Problem statement =
All of the data is to be copied without a single change.

Task data =
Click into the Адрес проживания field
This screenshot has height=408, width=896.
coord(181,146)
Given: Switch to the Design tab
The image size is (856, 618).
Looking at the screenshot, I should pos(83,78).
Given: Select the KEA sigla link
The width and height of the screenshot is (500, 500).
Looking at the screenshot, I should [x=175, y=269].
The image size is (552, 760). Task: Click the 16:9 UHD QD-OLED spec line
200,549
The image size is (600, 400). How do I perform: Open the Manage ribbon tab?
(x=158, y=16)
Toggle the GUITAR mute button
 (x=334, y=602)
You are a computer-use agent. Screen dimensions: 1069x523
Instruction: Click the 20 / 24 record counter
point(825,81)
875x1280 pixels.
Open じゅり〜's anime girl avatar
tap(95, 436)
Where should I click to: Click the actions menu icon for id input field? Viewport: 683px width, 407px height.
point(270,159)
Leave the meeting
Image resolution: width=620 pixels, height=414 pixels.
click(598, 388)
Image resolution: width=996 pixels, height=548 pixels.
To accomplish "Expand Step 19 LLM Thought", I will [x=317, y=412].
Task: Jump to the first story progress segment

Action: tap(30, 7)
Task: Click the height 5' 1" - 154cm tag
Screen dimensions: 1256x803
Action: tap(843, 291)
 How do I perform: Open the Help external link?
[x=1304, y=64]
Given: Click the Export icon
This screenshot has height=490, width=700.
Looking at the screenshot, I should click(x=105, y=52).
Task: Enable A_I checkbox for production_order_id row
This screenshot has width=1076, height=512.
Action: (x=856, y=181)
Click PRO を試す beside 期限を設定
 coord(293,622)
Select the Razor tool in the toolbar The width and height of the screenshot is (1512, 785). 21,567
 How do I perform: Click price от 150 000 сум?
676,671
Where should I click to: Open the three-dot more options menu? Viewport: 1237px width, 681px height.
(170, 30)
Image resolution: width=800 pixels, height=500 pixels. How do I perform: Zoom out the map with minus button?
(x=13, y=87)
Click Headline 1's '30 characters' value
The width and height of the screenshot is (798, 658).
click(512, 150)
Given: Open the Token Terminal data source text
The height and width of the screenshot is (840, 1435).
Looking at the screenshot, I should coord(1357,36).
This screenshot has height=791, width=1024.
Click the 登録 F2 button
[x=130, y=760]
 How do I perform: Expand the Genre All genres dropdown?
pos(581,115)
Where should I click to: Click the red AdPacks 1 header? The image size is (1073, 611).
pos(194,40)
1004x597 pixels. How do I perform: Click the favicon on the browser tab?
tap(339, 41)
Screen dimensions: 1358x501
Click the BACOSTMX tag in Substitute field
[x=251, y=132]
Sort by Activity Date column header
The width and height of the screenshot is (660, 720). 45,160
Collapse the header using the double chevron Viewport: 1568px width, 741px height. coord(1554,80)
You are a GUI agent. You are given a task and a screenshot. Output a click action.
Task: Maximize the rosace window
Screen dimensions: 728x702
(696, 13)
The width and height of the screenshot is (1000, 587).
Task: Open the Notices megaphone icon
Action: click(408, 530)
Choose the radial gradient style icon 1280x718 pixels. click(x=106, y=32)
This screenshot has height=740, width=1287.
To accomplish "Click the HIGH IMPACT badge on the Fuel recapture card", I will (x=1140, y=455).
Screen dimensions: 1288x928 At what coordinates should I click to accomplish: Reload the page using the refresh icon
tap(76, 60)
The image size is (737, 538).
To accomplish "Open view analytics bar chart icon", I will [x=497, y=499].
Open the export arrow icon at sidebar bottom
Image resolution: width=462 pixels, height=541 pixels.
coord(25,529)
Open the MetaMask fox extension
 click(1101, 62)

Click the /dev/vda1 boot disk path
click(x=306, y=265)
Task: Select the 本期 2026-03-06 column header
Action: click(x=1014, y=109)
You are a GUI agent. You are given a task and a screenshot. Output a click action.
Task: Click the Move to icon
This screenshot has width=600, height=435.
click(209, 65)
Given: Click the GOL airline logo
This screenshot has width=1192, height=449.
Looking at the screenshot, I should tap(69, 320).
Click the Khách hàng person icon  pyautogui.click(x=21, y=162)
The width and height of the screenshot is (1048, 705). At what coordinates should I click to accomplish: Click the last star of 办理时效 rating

Result of this task =
Click into the Адрес проживания field
This screenshot has height=408, width=896.
coord(181,146)
Given: Switch to the Design tab
The image size is (856, 618).
Looking at the screenshot, I should pos(83,78).
Given: Select the KEA sigla link
The width and height of the screenshot is (500, 500).
Looking at the screenshot, I should [x=175, y=269].
The image size is (552, 760). Task: Click the 16:9 UHD QD-OLED spec line
200,549
The image size is (600, 400). How do I perform: Open the Manage ribbon tab?
(x=158, y=16)
Toggle the GUITAR mute button
 (x=334, y=602)
You are a computer-use agent. Screen dimensions: 1069x523
Instruction: Click the 20 / 24 record counter
point(825,81)
875x1280 pixels.
Open じゅり〜's anime girl avatar
tap(95, 436)
Where should I click to: Click the actions menu icon for id input field? Viewport: 683px width, 407px height.
point(270,159)
Leave the meeting
Image resolution: width=620 pixels, height=414 pixels.
click(598, 388)
Image resolution: width=996 pixels, height=548 pixels.
To accomplish "Expand Step 19 LLM Thought", I will [x=317, y=412].
Task: Jump to the first story progress segment

Action: tap(30, 7)
Task: Click the height 5' 1" - 154cm tag
Screen dimensions: 1256x803
Action: tap(843, 291)
 How do I perform: Open the Help external link?
[x=1304, y=64]
Given: Click the Export icon
This screenshot has height=490, width=700.
Looking at the screenshot, I should click(x=105, y=52).
Task: Enable A_I checkbox for production_order_id row
This screenshot has width=1076, height=512.
Action: (x=856, y=181)
Click PRO を試す beside 期限を設定
 coord(293,622)
Select the Razor tool in the toolbar The width and height of the screenshot is (1512, 785). 21,567
 How do I perform: Click price от 150 000 сум?
676,671
Where should I click to: Open the three-dot more options menu? Viewport: 1237px width, 681px height.
(170, 30)
Image resolution: width=800 pixels, height=500 pixels. How do I perform: Zoom out the map with minus button?
(x=13, y=87)
Click Headline 1's '30 characters' value
The width and height of the screenshot is (798, 658).
click(512, 150)
Given: Open the Token Terminal data source text
The height and width of the screenshot is (840, 1435).
Looking at the screenshot, I should coord(1357,36).
This screenshot has height=791, width=1024.
Click the 登録 F2 button
[x=130, y=760]
 How do I perform: Expand the Genre All genres dropdown?
pos(581,115)
Where should I click to: Click the red AdPacks 1 header? The image size is (1073, 611).
pos(194,40)
1004x597 pixels. How do I perform: Click the favicon on the browser tab?
tap(339, 41)
Screen dimensions: 1358x501
Click the BACOSTMX tag in Substitute field
[x=251, y=132]
Sort by Activity Date column header
The width and height of the screenshot is (660, 720). 45,160
Collapse the header using the double chevron Viewport: 1568px width, 741px height. coord(1554,80)
You are a GUI agent. You are given a task and a screenshot. Output a click action.
Task: Maximize the rosace window
Screen dimensions: 728x702
(696, 13)
The width and height of the screenshot is (1000, 587).
Task: Open the Notices megaphone icon
Action: click(408, 530)
Choose the radial gradient style icon 1280x718 pixels. click(x=106, y=32)
This screenshot has height=740, width=1287.
To accomplish "Click the HIGH IMPACT badge on the Fuel recapture card", I will (x=1140, y=455).
Screen dimensions: 1288x928 At what coordinates should I click to accomplish: Reload the page using the refresh icon
tap(76, 60)
The image size is (737, 538).
To accomplish "Open view analytics bar chart icon", I will [x=497, y=499].
Open the export arrow icon at sidebar bottom
Image resolution: width=462 pixels, height=541 pixels.
coord(25,529)
Open the MetaMask fox extension
 click(1101, 62)

Click the /dev/vda1 boot disk path
click(x=306, y=265)
Task: Select the 本期 2026-03-06 column header
Action: click(x=1014, y=109)
You are a GUI agent. You are given a task and a screenshot. Output a click action.
Task: Click the Move to icon
This screenshot has width=600, height=435.
click(209, 65)
Given: Click the GOL airline logo
This screenshot has width=1192, height=449.
Looking at the screenshot, I should tap(69, 320).
Click the Khách hàng person icon  pyautogui.click(x=21, y=162)
The width and height of the screenshot is (1048, 705). At what coordinates should I click to accomplish: Click the last star of 办理时效 rating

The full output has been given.